Rondale DaSean Moore (born June 9, 2000) is an American football wide receiver for the Arizona Cardinals of the National Football League (NFL). He played college football at Purdue, and was drafted by the Cardinals in the second round of the 2021 NFL Draft.

Early life
Moore was born in New Albany, Indiana on June 9, 2000.  He grew up on the same block as NBA player Romeo Langford and the two played basketball together until their sophomore year of high school. He attended New Albany High School where he was part of the 2016 4A Indiana State basketball championship team with Langford before transferring to Trinity High School where he was a four-star football recruit. In June 2017, he committed to play at the University of Texas at Austin but later chose to attend Purdue University.

College career
In his first game with the Boilermakers, and his first game overall, Moore's 313-yard all-purpose yards was the record for most in program history, higher than Otis Armstrong, who had 312 in 1972. In that same game, Moore had a 76-yard rush to score a touchdown that evened the score at 14–14. The Boilermakers eventually lost the game, 31–27. On September 3, 2018, Moore was named the Co-Freshman of the Week in the Big Ten Conference.
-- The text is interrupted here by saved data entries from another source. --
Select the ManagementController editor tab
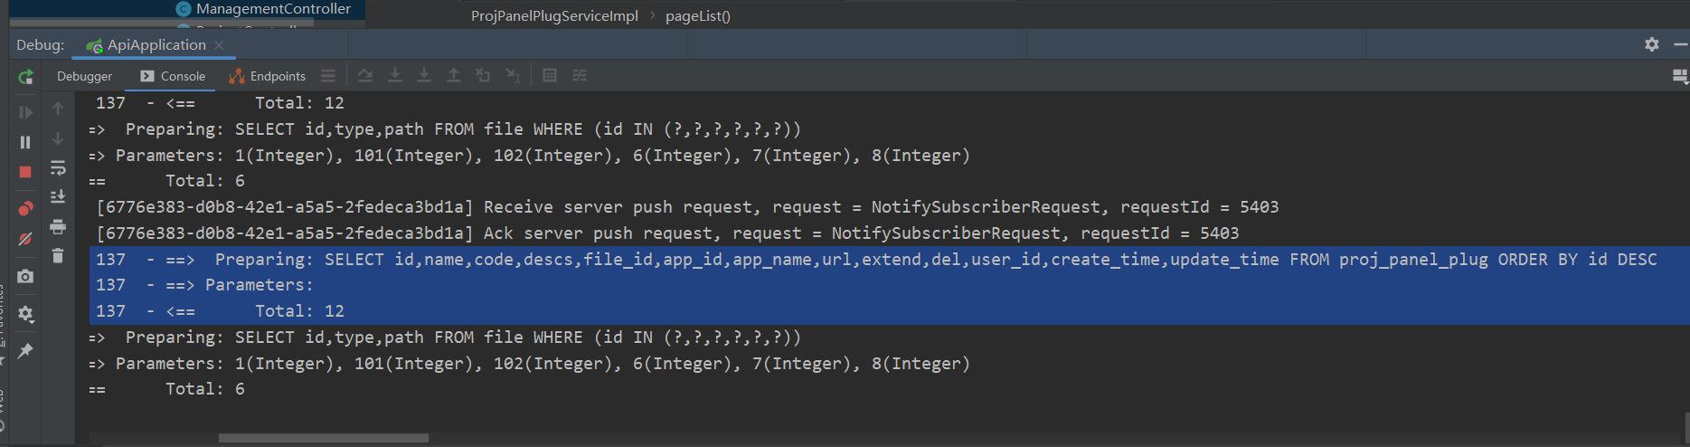1690x447 pixels. (x=272, y=9)
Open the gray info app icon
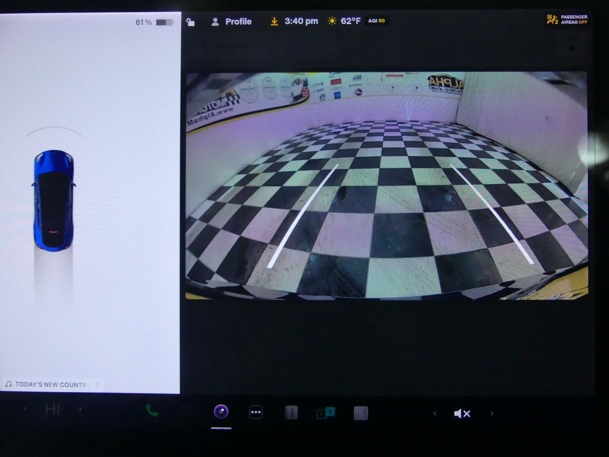The height and width of the screenshot is (457, 609). pos(291,413)
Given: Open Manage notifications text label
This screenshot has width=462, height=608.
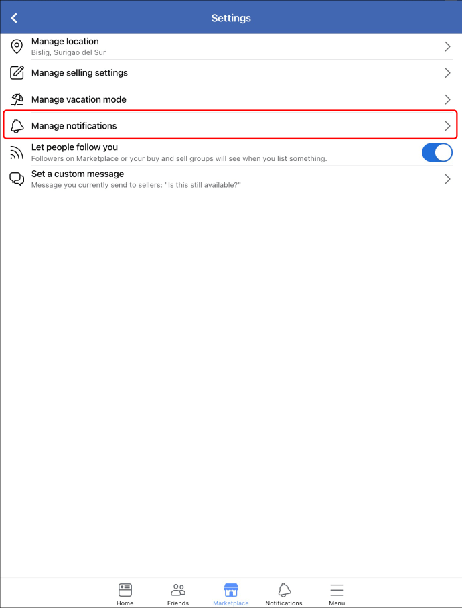Looking at the screenshot, I should click(74, 126).
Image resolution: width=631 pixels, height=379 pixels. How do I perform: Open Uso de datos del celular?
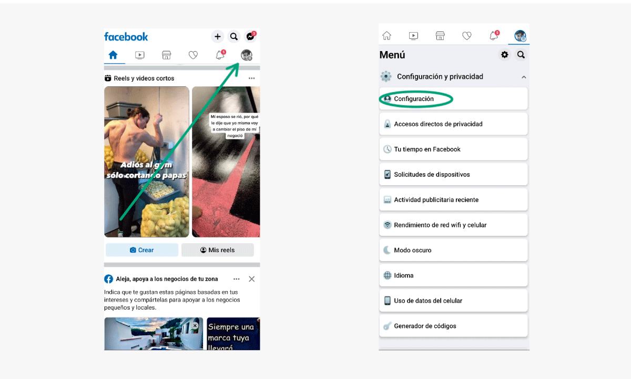click(x=453, y=301)
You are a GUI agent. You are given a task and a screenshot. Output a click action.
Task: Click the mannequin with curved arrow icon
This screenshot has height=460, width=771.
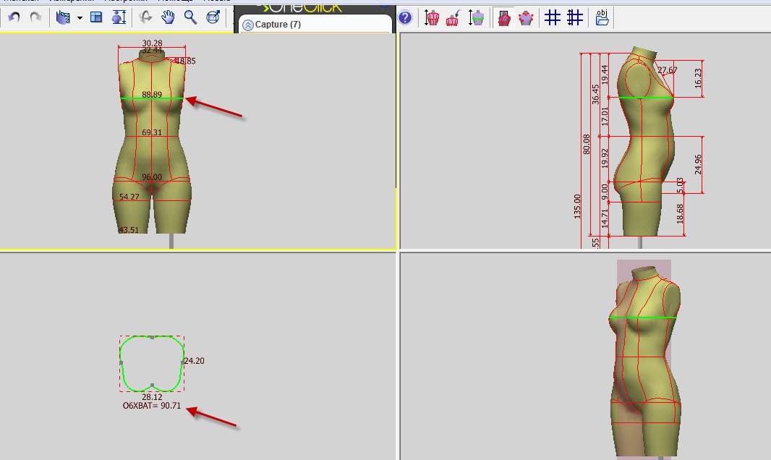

On September 24, 2018, Moore was once again named Big Ten Freshman of the Week. On October 22, 2018, Moore was once again named the Big Ten Freshman of the Week. On November 25, 2018, Moore was named the Big Ten Freshman of the Week for a fourth time.

At the conclusion of the 2018 regular season, Moore had recorded 1,164 receiving yards and 203 rushing yards to go along with thirteen combined touchdowns. Moore's 2,048 all-purpose yards were the most since Dorien Bryant recorded 2,121 in 2007, and the second most in school history.

Awards 
At the end of the 2018 season, Moore was the recipient of the Paul Hornung Award, given to the most versatile player in all of college football. Moore was also named a First-Team All-American by The Athletic, a well-regarded sporting website but not one of the members of the All-American voting process.

On December 10, 2018, Moore was named a First-Team All-American by the Associated Press as an all-purpose back. On December 11, 2018, Moore was named a First-Team All-American by the Football Writers' Association of America. On December 12, 2018, The Sporting News named Moore to their second-team, making Moore a consensus All-American.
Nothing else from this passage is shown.